The counterculture raised their voices and arms against a world in which faceless corporations and militarized states filled their coffers and expanded their powers at the expense of their customers and citizens, yet it was those very institutions that made the computer and the Internet possible.
That paradox stays with us to this day. The Internet is a place for humans to connect. What is at stake today is the style of that connection.
It can be a place for personal expression, a place that prioritizes creativity, a generative place; or it can be a place that looks a lot like the places we’ve had before: the media places of the 20th century, defined by hierarchy, uniformity, isolation, anxiety, and fear. Today it is both.
Resolving the paradox
Let’s not forget that the Internet belongs to us and that the companies who track us, shout at us, buy and sell us — they are our guests, staying so long as it pleases us. Let’s not forget that computers are a lot bigger than our laptops and our phones, that the Internet is a lot bigger than the web, that the web is a lot bigger than Facebook and Twitter, and that most people live outside of New York City and San Francisco.
We’re today surrounded by large public companies who care first and foremost about increasing the wealth of their shareholders.

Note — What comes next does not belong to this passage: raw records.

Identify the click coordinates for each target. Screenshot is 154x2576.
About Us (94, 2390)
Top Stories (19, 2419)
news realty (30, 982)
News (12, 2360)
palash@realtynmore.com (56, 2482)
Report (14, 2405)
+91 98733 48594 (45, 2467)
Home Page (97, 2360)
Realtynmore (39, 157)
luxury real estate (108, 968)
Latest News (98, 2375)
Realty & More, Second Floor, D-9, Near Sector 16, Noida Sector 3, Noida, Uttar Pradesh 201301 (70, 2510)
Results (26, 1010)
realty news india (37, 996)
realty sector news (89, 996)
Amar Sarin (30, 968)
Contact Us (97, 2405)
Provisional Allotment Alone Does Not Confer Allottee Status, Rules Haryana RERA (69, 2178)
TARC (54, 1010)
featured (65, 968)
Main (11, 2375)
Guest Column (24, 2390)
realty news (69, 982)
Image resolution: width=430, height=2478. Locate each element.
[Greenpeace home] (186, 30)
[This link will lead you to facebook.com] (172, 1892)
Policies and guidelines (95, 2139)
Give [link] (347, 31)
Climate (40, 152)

The requirements of those shareholders are only sometimes in alignment with the requirements of their users. Let’s not assume that these companies will be the source of the next great technological breakthrough. In fact, it’s likely that they won’t be.
New and brilliant and transformative and beautiful things don’t come from shareholders. They don’t come from research analysts. They don’t come from pundits or the press. They come from the users who are builders, who come together in order to create something meaningful, lasting, and delightful.
Just because computers today fill us with anxiety doesn’t mean they have to tomorrow. We are only just beginning to shake 150 years of media habits and business models, both of which have for some time been dominated by broadcast. We are only just beginning to imagine what “consuming media” looks like in a networked, mobile, always on, always connected society — those characteristics are, after all, only a few years old. It might not look like today’s consumption at all.
We are lucky enough to be born at a moment of dramatic transformation, and it’s at moments of transformation when old rules are broken and new rules are made. The Internet isn’t over, it’s just getting started. We have a responsibility — to the past and to the future — to buck the trend, to challenge tradition, to guess and second guess, to make new rules in the spirit of openness and invention.
Ready or not, computers are coming to the people. That’s good news, maybe the best since psychedelics. Spacewar, Stewart Brand, 1972
Let’s not forget that the Internet can be weird and unpredictable.